Ook in de Filippijnen degradeert het koraal. „De koraalriffen die ik nu zie, zijn niet meer de riffen die ik zag toen ik net begon. Er is al veel verdwenen. Waar vroeger rijke koraalsoorten floreerden, is nu een grijze beton-achtige bodem te zien.”

Toch is de situatie op dit moment in de Filippijnen hoopvoller dan in Australië, legt Licuanan uit. Zo is het koraalrif in Zuidoost-Azië veel diverser dan in Australië. En er zijn aanwijzingen dat het koraallandschap in de Filippijnen dankzij deze diversiteit stabieler is. De riffen in de Filippijnen en Indonesië gaan minder hard achteruit dan in Australië.

Elfduizend jaar oud

Om het herstel op plaatsen waar het rif verdwenen is op gang te te brengen, ziet Licuanan heil in zogenoemde ‘assisted evolution’. Als bepaalde koraalsoorten wel in warmer water kunnen overleven, dan zou je die misschien kunnen overplaatsen naar de gebieden waar het koraal nu sterft.

„Onderzoek naar fossiel koraal van elfduizend jaar oud in het noorden van de Filippijnen heeft uitgewezen dat in eerdere periodes, toen het water ook warmer werd, bepaalde delen van het koraalrif wel in warm water konden overleven”, zegt Licuanan. Wellicht geeft dat koraal aanwijzingen voor beschermings- en herstelpogingen.

In het tweede deel van de les krijgt iedereen een geplastificeerde kaart met 24 soorten koraalvlinders, opvallende, veelkleurige vissen van het koraalrif. In een quiz moeten de deelnemers oefenen om de juiste vissoort snel te herkennen, zodat je – terwijl je onder water bent – op de kaart de juiste vis aanvinkt.

De vissoort fungeert als indicator. Hoe meer soorten koraalvlinders er zijn, hoe beter het is gesteld met de biodiversiteit en dus met het ecosysteem van het koraal. Het is de bedoeling om per gefotografeerd gebied het aantal koraalvlinders in kaart te brengen. Er wordt intensief geoefend. „Roep maar!” Licuanan wijst naar een video van een vis. „Je moet snel zijn. Hij is zo weer weggezwommen!”

De jonge Bash steekt zijn vinger op. „De Adiergastos!” Hij heeft het goed gezien. Glunderend gaat hij rechtop zitten voor de volgende vis. Nog even oefenen en dan hij is als een volleerd ‘visspotter’ klaar om later in de week al snorkelend koraalvlinders te tellen.

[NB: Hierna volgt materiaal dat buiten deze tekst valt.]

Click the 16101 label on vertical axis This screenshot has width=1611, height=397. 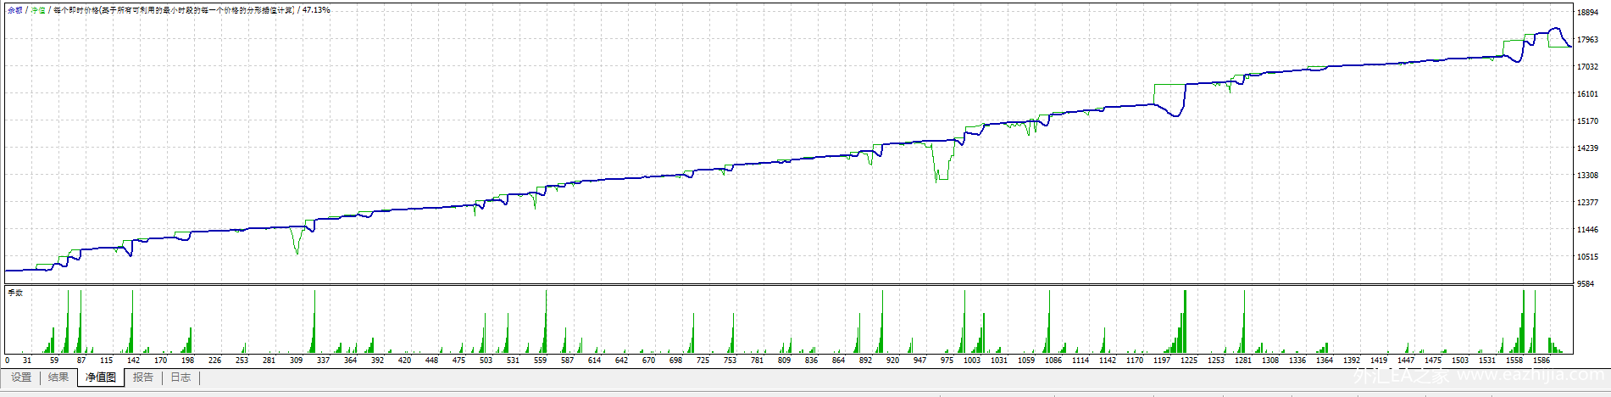(x=1587, y=94)

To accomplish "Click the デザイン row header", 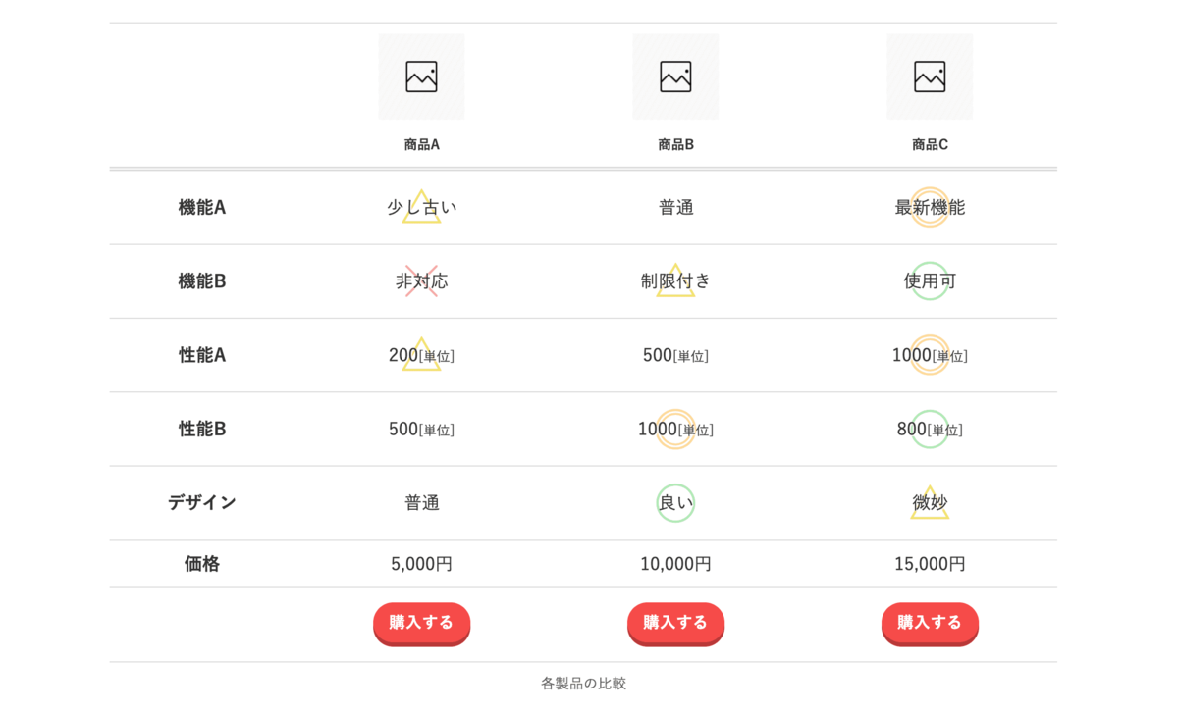I will click(201, 502).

Ook student Etienne Cancio (23) uit Manila doet mee met de instructieles. Hij kan niet wachten om weer het water in te gaan. Als klein jongetje had de zee al een magische aantrekkingskracht op hem. Nu als volwassene ziet hij het grotere belang. „We zijn een eilandengroep. Voor de Filippijnen is het zeeleven essentieel.” Hij maakt zich zorgen over de gevolgen van klimaatverandering. „Alle systemen om ons heen lijken in te storten. Politiek, economisch, ecologisch.” Sommige van zijn leeftijdsgenoten zien het niet meer zitten. „De enige hoop die ik nog zie, ligt in de wetenschap. Alleen de wetenschap kan ons door deze donkere tijden loodsen.”